President of the German Rugby Federation
- In office 16 July 2011 – 6 July 2013
- Preceded by: Claus-Peter Bach
- Succeeded by: Ian Rawcliffe

Personal details
- Born: 15 May 1967

= Ralph Götz =

President of the German Rugby Federation from 2011 to 2013

Ralph Götz (born 15 May 1967) was the President of the German Rugby Federation from 2011 to 2013. He succeeded Claus-Peter Bach at this position.

Götz, whose father was for many years the President of the Baden-Württemberg Rugby Union, started playing rugby at an early age.

Götz played in two youth internationals for Germany, against Denmark and Poland. He worked as a youth coach at his club, SC Neuenheim.

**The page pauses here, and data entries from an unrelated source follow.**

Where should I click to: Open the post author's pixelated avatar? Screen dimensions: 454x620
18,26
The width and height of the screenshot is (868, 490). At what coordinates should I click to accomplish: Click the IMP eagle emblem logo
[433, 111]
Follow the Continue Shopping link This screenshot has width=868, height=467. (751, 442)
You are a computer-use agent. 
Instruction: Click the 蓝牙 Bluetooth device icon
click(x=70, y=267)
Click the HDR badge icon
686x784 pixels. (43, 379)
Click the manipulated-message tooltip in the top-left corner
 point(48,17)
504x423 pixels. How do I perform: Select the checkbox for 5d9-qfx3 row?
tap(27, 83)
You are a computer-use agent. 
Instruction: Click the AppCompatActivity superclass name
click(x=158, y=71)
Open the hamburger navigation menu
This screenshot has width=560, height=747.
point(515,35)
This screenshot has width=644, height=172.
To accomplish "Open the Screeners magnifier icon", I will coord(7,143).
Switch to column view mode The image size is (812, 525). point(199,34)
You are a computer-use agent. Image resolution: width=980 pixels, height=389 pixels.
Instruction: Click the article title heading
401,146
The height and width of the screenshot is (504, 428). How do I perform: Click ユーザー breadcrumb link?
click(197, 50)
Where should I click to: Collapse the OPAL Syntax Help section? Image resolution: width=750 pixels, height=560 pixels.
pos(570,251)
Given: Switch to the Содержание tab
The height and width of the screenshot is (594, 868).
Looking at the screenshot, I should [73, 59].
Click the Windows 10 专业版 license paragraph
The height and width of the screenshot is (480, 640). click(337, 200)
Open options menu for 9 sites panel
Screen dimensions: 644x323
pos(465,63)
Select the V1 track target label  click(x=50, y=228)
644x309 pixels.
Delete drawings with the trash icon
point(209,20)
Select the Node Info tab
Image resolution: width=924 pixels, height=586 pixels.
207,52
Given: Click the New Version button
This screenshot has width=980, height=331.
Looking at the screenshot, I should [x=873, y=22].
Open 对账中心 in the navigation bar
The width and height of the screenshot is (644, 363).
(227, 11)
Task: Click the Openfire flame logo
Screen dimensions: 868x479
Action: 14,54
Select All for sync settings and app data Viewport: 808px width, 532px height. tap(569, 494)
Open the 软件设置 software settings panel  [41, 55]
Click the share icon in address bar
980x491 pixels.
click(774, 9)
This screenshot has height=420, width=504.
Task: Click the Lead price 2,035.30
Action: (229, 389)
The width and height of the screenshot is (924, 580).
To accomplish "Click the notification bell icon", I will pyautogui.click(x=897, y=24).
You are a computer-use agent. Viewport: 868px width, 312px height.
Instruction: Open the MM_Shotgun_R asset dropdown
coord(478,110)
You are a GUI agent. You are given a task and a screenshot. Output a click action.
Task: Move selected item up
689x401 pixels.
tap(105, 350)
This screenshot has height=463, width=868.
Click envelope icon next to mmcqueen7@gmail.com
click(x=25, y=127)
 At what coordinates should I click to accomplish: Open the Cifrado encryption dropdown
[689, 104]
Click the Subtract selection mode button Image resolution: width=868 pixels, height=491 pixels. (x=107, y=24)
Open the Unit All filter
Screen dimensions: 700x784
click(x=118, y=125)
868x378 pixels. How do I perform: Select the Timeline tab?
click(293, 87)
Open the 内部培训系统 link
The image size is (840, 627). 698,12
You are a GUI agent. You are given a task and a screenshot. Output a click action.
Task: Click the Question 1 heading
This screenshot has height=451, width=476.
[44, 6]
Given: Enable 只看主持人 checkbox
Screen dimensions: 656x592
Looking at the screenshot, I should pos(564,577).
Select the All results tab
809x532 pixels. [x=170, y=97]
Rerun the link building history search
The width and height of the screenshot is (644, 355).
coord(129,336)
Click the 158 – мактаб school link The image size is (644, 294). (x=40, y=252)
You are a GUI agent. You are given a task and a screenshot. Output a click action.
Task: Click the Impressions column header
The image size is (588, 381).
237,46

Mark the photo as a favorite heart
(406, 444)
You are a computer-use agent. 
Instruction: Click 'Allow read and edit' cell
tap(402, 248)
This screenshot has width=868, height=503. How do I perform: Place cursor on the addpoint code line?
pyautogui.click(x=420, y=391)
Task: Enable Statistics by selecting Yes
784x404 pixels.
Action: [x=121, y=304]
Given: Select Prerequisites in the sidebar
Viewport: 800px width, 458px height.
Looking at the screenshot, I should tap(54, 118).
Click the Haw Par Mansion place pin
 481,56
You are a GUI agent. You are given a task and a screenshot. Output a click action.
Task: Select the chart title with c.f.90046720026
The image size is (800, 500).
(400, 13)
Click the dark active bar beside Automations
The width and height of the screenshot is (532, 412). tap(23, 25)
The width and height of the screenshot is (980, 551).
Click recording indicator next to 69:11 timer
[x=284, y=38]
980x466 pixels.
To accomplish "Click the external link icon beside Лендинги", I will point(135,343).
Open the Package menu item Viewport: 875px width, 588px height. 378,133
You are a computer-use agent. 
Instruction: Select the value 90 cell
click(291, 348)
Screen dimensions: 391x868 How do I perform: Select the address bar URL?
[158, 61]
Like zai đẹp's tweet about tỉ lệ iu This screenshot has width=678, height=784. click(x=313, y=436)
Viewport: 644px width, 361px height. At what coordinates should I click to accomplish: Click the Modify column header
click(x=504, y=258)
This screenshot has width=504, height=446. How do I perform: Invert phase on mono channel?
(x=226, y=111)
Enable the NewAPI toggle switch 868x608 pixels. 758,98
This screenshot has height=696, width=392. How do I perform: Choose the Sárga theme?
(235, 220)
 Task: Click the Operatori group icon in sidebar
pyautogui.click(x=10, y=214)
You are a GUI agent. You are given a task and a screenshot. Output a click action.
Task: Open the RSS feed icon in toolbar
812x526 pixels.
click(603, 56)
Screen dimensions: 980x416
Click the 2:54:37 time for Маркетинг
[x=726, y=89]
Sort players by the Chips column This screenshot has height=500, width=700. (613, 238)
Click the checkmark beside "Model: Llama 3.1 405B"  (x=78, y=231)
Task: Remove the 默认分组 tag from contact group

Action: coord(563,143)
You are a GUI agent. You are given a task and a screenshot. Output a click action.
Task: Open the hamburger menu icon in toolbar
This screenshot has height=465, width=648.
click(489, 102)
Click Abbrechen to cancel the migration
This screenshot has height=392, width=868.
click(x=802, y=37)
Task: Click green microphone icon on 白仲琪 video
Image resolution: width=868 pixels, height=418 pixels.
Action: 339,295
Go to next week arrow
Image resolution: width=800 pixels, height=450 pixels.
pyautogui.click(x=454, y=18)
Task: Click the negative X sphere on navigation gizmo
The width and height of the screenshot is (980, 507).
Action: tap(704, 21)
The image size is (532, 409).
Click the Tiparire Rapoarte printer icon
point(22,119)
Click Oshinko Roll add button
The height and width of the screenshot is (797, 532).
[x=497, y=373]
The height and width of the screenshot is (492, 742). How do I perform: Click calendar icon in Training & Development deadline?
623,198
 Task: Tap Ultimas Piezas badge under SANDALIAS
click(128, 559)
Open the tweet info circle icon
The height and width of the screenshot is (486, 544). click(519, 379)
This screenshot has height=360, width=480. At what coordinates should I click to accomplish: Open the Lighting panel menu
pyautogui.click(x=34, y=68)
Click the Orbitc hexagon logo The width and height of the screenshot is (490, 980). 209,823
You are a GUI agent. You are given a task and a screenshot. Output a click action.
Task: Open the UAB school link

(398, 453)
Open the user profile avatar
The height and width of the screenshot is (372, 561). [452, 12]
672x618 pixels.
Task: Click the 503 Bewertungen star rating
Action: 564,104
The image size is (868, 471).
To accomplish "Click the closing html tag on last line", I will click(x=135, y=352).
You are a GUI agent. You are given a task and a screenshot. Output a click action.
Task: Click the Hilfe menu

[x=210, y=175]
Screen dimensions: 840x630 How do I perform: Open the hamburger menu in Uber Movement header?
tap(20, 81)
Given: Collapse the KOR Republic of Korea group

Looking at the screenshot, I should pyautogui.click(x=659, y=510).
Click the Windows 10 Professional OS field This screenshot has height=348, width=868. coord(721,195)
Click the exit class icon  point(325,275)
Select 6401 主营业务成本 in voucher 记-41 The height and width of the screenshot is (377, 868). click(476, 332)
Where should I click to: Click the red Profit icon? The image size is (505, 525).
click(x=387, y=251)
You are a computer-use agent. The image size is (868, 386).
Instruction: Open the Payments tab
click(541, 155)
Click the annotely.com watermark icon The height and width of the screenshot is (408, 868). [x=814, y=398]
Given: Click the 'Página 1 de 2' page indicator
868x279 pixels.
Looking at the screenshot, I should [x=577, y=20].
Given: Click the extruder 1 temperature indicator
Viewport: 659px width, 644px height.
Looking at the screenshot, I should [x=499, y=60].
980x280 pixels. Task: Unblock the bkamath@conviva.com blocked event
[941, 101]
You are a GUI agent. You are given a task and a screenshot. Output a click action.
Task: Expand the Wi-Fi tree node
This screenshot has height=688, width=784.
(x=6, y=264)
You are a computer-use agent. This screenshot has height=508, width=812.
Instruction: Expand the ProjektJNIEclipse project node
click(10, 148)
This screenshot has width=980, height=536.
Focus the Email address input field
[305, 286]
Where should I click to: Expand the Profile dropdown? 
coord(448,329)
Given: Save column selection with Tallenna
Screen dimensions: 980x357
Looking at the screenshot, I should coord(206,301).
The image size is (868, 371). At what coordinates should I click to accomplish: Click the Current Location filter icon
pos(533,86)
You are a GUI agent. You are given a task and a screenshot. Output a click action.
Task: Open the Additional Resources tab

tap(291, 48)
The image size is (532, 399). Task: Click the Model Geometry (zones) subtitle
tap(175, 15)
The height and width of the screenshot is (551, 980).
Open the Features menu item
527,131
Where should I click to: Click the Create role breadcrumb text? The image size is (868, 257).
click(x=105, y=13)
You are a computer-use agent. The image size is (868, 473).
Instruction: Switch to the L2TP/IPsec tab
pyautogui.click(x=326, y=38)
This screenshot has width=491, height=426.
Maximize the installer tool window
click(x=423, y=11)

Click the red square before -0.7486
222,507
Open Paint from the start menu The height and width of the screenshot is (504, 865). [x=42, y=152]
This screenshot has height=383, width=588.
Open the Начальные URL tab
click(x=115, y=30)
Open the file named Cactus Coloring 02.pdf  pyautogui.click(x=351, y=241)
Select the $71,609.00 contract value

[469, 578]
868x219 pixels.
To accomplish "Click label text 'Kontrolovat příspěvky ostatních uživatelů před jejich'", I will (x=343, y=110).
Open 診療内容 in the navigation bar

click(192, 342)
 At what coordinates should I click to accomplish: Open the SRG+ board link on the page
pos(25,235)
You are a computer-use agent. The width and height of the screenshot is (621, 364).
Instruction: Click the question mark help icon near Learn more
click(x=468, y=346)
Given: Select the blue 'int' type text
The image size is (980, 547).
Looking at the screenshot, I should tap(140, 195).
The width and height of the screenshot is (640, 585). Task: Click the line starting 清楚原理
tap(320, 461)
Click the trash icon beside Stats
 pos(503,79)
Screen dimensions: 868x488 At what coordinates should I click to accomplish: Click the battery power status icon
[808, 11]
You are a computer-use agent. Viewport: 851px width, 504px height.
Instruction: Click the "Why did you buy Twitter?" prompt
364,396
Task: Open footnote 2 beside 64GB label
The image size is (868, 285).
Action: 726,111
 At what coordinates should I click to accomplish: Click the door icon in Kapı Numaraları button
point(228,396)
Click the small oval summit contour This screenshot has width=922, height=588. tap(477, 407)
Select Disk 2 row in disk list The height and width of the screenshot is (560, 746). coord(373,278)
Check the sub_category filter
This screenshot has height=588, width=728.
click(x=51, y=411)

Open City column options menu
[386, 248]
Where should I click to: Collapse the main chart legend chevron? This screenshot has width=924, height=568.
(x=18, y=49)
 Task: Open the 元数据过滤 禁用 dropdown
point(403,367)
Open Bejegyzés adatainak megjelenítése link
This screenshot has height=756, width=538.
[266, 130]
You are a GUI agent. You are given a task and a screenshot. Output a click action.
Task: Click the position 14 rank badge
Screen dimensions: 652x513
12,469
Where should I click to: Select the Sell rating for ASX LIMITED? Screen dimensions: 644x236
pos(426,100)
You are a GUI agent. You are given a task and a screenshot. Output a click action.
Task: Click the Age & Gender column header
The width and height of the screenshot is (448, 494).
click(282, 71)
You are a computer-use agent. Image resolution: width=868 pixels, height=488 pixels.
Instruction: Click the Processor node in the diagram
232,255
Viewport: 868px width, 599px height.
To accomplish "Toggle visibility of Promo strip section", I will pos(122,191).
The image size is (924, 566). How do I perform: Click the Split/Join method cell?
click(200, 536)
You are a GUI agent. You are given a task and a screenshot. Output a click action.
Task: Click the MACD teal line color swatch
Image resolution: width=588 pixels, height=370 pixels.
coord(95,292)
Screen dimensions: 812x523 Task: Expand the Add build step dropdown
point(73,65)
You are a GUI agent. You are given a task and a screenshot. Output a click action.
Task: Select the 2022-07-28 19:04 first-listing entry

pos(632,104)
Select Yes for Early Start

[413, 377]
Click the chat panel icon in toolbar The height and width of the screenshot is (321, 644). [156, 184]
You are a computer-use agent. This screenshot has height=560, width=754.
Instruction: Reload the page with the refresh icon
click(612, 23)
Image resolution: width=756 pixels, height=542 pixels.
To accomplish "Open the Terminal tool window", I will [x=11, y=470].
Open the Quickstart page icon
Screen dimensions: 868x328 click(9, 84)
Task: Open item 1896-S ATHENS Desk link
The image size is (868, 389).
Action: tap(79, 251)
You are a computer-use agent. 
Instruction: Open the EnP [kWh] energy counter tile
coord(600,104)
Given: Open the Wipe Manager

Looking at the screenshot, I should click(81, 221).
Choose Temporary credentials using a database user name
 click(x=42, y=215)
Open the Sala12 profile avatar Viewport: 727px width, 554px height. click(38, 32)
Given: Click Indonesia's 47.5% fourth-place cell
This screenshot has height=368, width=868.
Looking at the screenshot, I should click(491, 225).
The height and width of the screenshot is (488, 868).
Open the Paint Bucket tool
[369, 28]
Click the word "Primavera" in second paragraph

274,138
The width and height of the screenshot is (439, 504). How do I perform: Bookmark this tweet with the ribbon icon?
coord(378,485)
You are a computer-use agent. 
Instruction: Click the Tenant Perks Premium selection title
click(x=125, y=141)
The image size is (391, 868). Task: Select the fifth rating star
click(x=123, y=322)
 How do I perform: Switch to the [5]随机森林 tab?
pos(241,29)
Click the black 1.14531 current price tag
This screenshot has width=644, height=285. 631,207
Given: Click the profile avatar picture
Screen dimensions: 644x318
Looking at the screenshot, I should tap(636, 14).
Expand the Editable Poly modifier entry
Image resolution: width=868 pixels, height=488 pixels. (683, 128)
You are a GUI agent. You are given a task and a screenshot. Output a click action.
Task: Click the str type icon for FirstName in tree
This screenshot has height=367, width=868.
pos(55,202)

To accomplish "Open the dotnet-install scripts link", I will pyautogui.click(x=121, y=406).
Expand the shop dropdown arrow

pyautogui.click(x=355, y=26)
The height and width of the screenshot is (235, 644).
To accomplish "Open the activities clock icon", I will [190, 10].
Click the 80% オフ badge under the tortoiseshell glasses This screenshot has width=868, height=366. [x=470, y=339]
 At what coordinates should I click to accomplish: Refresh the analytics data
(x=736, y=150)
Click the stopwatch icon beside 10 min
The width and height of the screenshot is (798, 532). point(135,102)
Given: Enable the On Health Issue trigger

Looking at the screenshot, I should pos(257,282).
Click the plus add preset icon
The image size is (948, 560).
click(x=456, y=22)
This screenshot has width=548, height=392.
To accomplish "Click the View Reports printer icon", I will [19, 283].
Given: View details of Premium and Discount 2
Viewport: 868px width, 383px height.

On 16 July 2011 he was elected as President of the German Rugby Federation after the incumbent Claus-Peter Bach did not stand for reelection. At the time of his election the DRV was close to insolvency caused by subsidiaries being withheld by the German federal ministry of the interior after a disagreement between the ministry and the DRV.

Götz announced in March 2013 that he would not be standing for another term as DRV president at the next election on 6 July 2013 in Hanover. He was replaced in his position by Ian Rawcliffe, who had previously been President of the German Federation from 1996 to 2004.